Article 4EU

EU Market Surveillance Regulation (EU) 2019/1020 Economic operator duties (Article 4)

How to set up an EU-based compliance contact and evidence workflow.

Focus: who can act as the Article 4 economic operator and how to operationalise the tasks (documentation, cooperation, corrective action).

Author
Sorena AI
Published
Feb 21, 2026
Updated
Feb 21, 2026
Sections
4

Structured answer sets in this page tree.

Primary sources
3

Cited legal and guidance references.

Publication metadata
Sorena AI
Published Feb 21, 2026
Updated Feb 21, 2026
Overview

Article 4 is one of the highest-impact MSR obligations for non-EU manufacturers, import-heavy portfolios, and DTC ecommerce. It is not a generic responsible-person concept. It is a specific Union-based economic-operator requirement for products covered by the legislation listed in Article 4(5), backed by duties that authorities can test in real investigations and customs holds.

Section 1

1) When does Article 4 apply?

Article 4 applies only to products covered by the Union harmonisation legislation listed in Article 4(5). The first operational step is to tag the portfolio correctly, because many businesses over-apply or under-apply the rule.

The 2025 Commission implementation report confirms that scope analysis, contractual setup, and evidence access were among the main practical implementation issues in the first operating years.

  • Build a product-family inventory and tag which laws in Article 4(5) apply per SKU family.
  • Confirm whether your online offers are targeted at EU end users (Article 6) - that drives enforcement exposure.
  • Document the Article 4 approach per product family and make it auditable.
Section 2

2) Who can be the Article 4 economic operator?

Article 4(2) defines the eligible operator types in priority order. The correct choice depends on how you sell and where responsibilities naturally sit in your supply chain.

If you are a non-EU manufacturer and there is no importer or authorised representative established in the EU, an EU fulfilment service provider can be the Article 4 operator for products it handles (Article 4(2)(d)).
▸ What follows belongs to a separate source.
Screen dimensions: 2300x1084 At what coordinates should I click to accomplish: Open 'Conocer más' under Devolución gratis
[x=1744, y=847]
  • EU manufacturer (Article 4(2)(a)) -> simplest if you manufacture in the EU.
  • Importer (Article 4(2)(b)) -> common for traditional distribution; ensure contract covers evidence SLAs.
  • Authorised representative (Article 4(2)(c)) -> requires written mandate; ensure capabilities to fulfil Article 4(3) tasks.
  • EU fulfilment service provider (Article 4(2)(d)) -> critical for DTC ecommerce; ensure they accept the role and can meet evidence delivery requirements.
Section 3

3) What tasks must the economic operator perform (Article 4(3))?
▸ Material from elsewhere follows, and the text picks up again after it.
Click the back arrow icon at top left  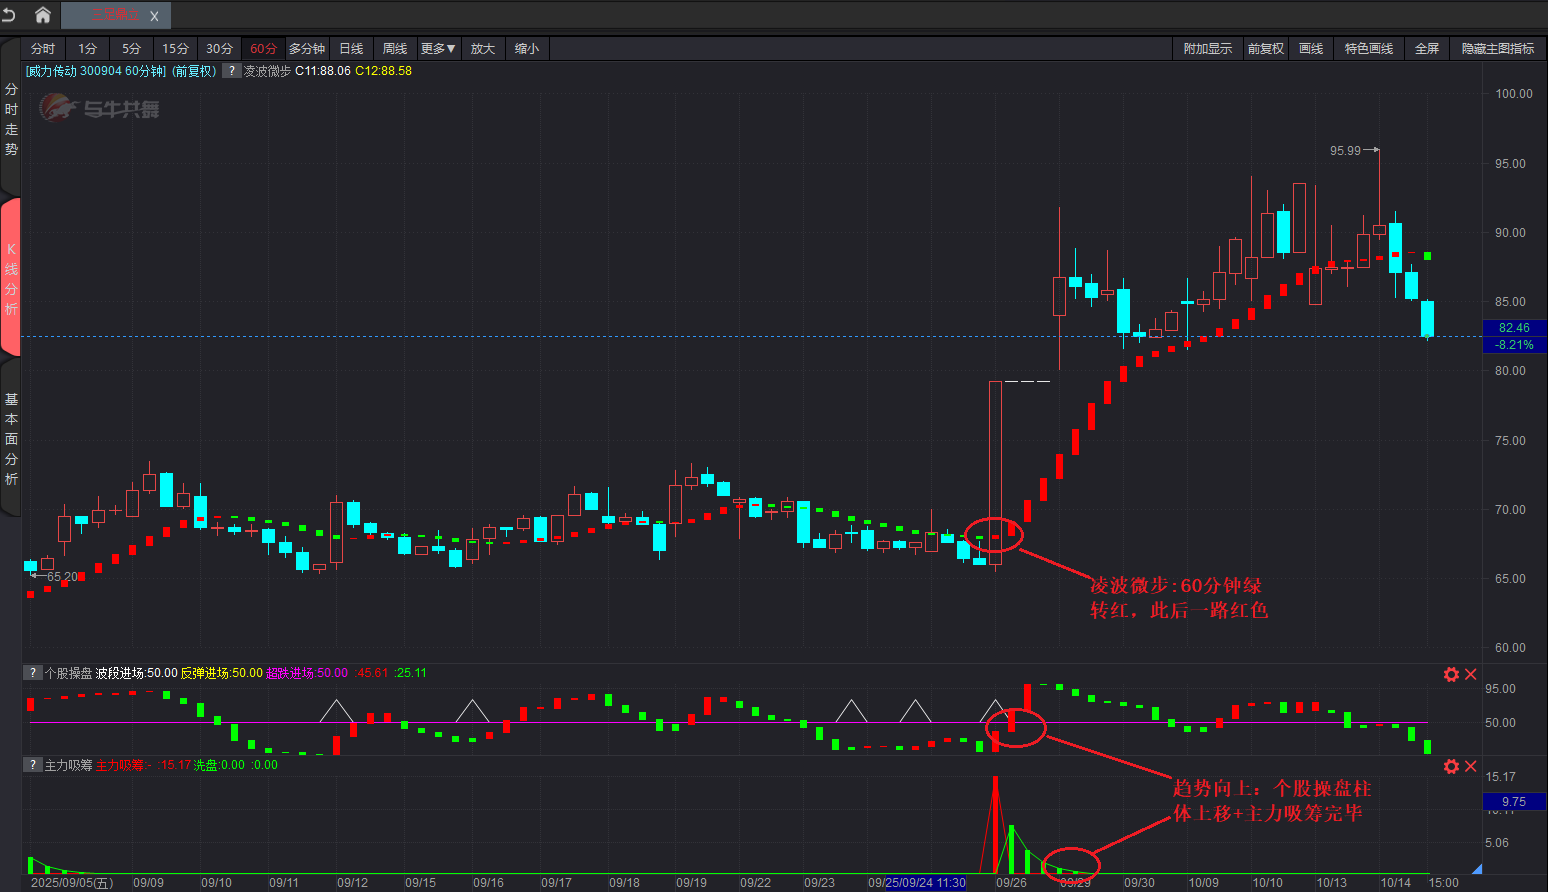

Article 4 tasks are directly operational: keep the declaration of conformity (or performance) available, ensure technical documentation can be provided on request, provide information in an easily understood language, inform authorities when there is a risk, and cooperate to ensure corrective action is taken (Article 4(3)).

This is an evidence delivery system: if your technical file exists but cannot be retrieved and packaged quickly, you will fail the practical test.

  • Keep the declaration of conformity or declaration of performance available for the product family in scope.
  • Ensure technical documentation can be provided quickly, in a format and language the authority can use.
  • Escalate when there is reason to believe the product presents a risk, and support corrective action until it is actually carried through.
  • Prove the workflow with service-level targets, named owners, and a case log for authority interactions.
Section 4

4) Labeling/packaging: make the economic operator identifiable

Article 4(4) requires the economic operator's name and contact details (including postal address) to be indicated on the product, or its packaging, the parcel, or an accompanying document.

Treat this as a release gate: if packaging/parcel inserts don't reliably include the information, your ecommerce channel will create systematic non-compliance.

  • Validate operator identification at every packaging level that may reach the customer or customs: product, packaging, parcel, and accompanying document.
  • Keep parcel-insert and warehouse process evidence for multi-warehouse and marketplace fulfilment models.
  • Make the operator details consistent across packaging, declarations, listing content, and authority-response templates.